ロンドン生活日記(22)1988〜1992
オープンガーデン
今日本ではオープンガーデンという言葉も一般的になりあちこちでイギリスのそれをお手本としたものが開かれています。わたし達が住んだ10年ほど前はまだ珍しかったので、紹介しました。
4年前の我が家のイングリッシュガーデン
中庭には一見無秩序とも見える位に沢山の種類の花が,足の踏み場もないように植えられています。入口でもらった説明書には、そこにどんな花が植えられているか分かるように印刷してありました。百年前に建てられたという建物の一室には、ソフトドリンク、紅茶、手作りのケーキなど用意されていて、それぞれ値段が付いています。庭にはありあわせの椅子が出され、そこで食べることもできます。見学者はかなりたくさん来ていて、ご主人と奥さんは応対に一生懸命でした。イギリス人は、野草のような可憐な花が好きと聞きますが、ここの家も花の咲く大きな木の下には、色々の下草がありました。日本人は、庭の趣味のある人ほど、雑草かそうでないかにこだわりますが、イギリスではどの花が好きかということに重きを置くのか、庭師さんを頼んでも、どれを抜いて欲しくないかを最初に聞かれます。
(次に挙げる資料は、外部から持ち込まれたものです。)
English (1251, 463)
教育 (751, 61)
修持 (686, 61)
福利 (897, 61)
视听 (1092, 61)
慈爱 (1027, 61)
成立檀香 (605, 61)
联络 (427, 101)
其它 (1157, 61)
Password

イギリス人は庭仕事が大好きで一年中、花を咲かせるのに大変な労力を費やします。日曜日は殆どの店が休みなのに、ガーデンセンターは開いていて園芸用品を買う人で一杯です。そして自分だけで楽しむばかりでなく、コンクールに参加したり、中にはオープンガーデンと言って自分の庭を公開する人がいます。私達の家の郵便受けにもオープンガーデンのお知らせが入っていたので、早速家族と友達を誘って行って来ました。入口に手作りの看板を立て誰でも自由に入れるようにしてあるのです。但し、入場料を四百円ほど払います。そこの家の十才位の子供達がテーブルを持ち出し、会計係を務めていました
これから秋までイギリスの庭は本当にきれいです。又、他の家でオープンガーデンが催されたら,是非行こうと思います。日本では、庭をお金を取って見せると言うことに抵抗があるかもしれませんが、丹精こめた花を、お茶とお菓子でもてなしながら、色々な人に見てもらうという試みはなかなか素敵だと思いました。
ここでお茶を御馳走になりました。